The Transportation Department, which dropped from a D grade to an F+ in December’s report, was the only agency to fall in its scoring and the only recipient of a failing grade. David Powner, director of IT Management Issues at the Government Accountability Office, will tell you that he was “pretty outspoken” at a hearing around the scores about McKinney’s contributions to federal government.
“Richard McKinney at DOT is one of the best CIOs that we have. But he has a situation there at the Department of Transportation that’s very difficult that he inherited, but it’s not from his efforts,” Powner said at the hearing. “And even though he has an F, he deserves a lot of credit for what he’s done.”

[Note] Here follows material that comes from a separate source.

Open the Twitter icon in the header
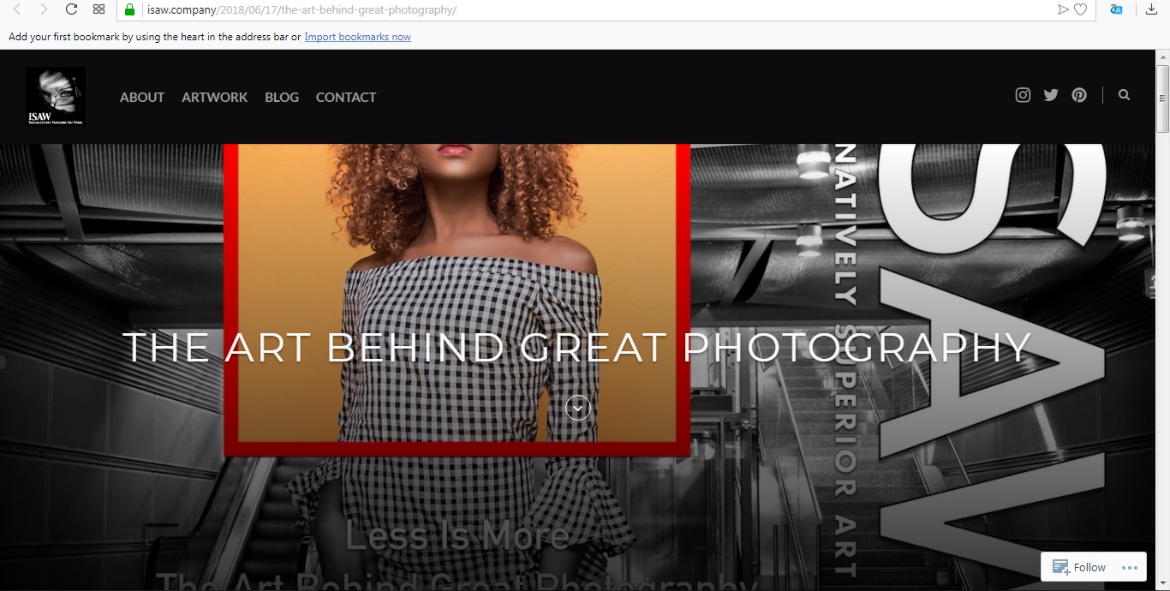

Powner said in an interview with FedScoop this week that he stands by those remarks, and that he sat down with McKinney after the scores came out to discuss them.
“Certain CIO positions across the board have stronger CIO authorities than others, and clearly the DOT CIO has certain authorities, but it’s kind of like FAA has historically been a one-off,” Powner said. “And so that makes it — it’s difficult to insert yourself and help them manage it. That’s the culture there.”
The Federal Aviation Administration did not respond to requests for comment.
What to do?
When it comes to FITARA overall, Powner said: “I hear a lot of positive things, I’m doing work now with the Oversight and Government Reform Committee where a lot of CFOs and CIOs are saying hey you know what, the communications are much improved post-FITARA and we hear some positive things from the procurement organizations, the contracting shops, the relationship with the CIO or the CIO’s more aware of IT contracts that are being signed. And that’s kind of the intent there, that there’s more awareness here across those organizations because it’s clearly an area that needed room for improvement.”
FedScoop asked two members of the House about DOT’s most-recent scorecard, whether FAA is to blame and whether the scorecard maybe doesn’t work for all agencies.
“When I took over the subcommittee there was no effort underway to get an objective idea on where agencies were on implementing FITARA,” said House Subcommittee on Information Technology Chair Rep. Will Hurd, R-Texas in a statement. “The scorecard provided a baseline for Congress and agencies to build upon. This is an ongoing process for agencies, just as it is for congressional oversight, as we work to fix our broken federal IT system.”
And Rep. Gerry Connolly, D-Va., who helped pen the legislation, said via email that the FITARA scorecard “is not meant to be a scarlet letter.”
“I am aware of concerns from the Department of Transportation’s leadership that they believe they face unique circumstances in bringing the agency into FITARA compliance,” he said. “As we work to build on and improve the application and metrics of the scorecard, we remain open to working with agencies to address individual challenges they may face in subsequent assessments. The bottom line is that FITARA is a framework for much-needed reform, and we must ensure that it is implemented.”
Baitman, the former HHS CIO, said Congress must enable leaders to do things in the most efficient way possible, “and they’re not doing that today with IT.”
“They also need to hold those people accountable for performance, and they’re not doing that either because I think there’s a recognition that if you’re not giving them authority you can’t hold them accountable,” he said. “You wouldn’t manage in private industry that way and I don’t think you should be doing that in government either.”
According to Baitman, it all comes down to the appropriators.
“No one really wants to say things are being done inefficiently or ineffectively intentionally,” he said. “But it is intentional — people want to exercise influence over the dollars and when they do so, there’s a consequence.”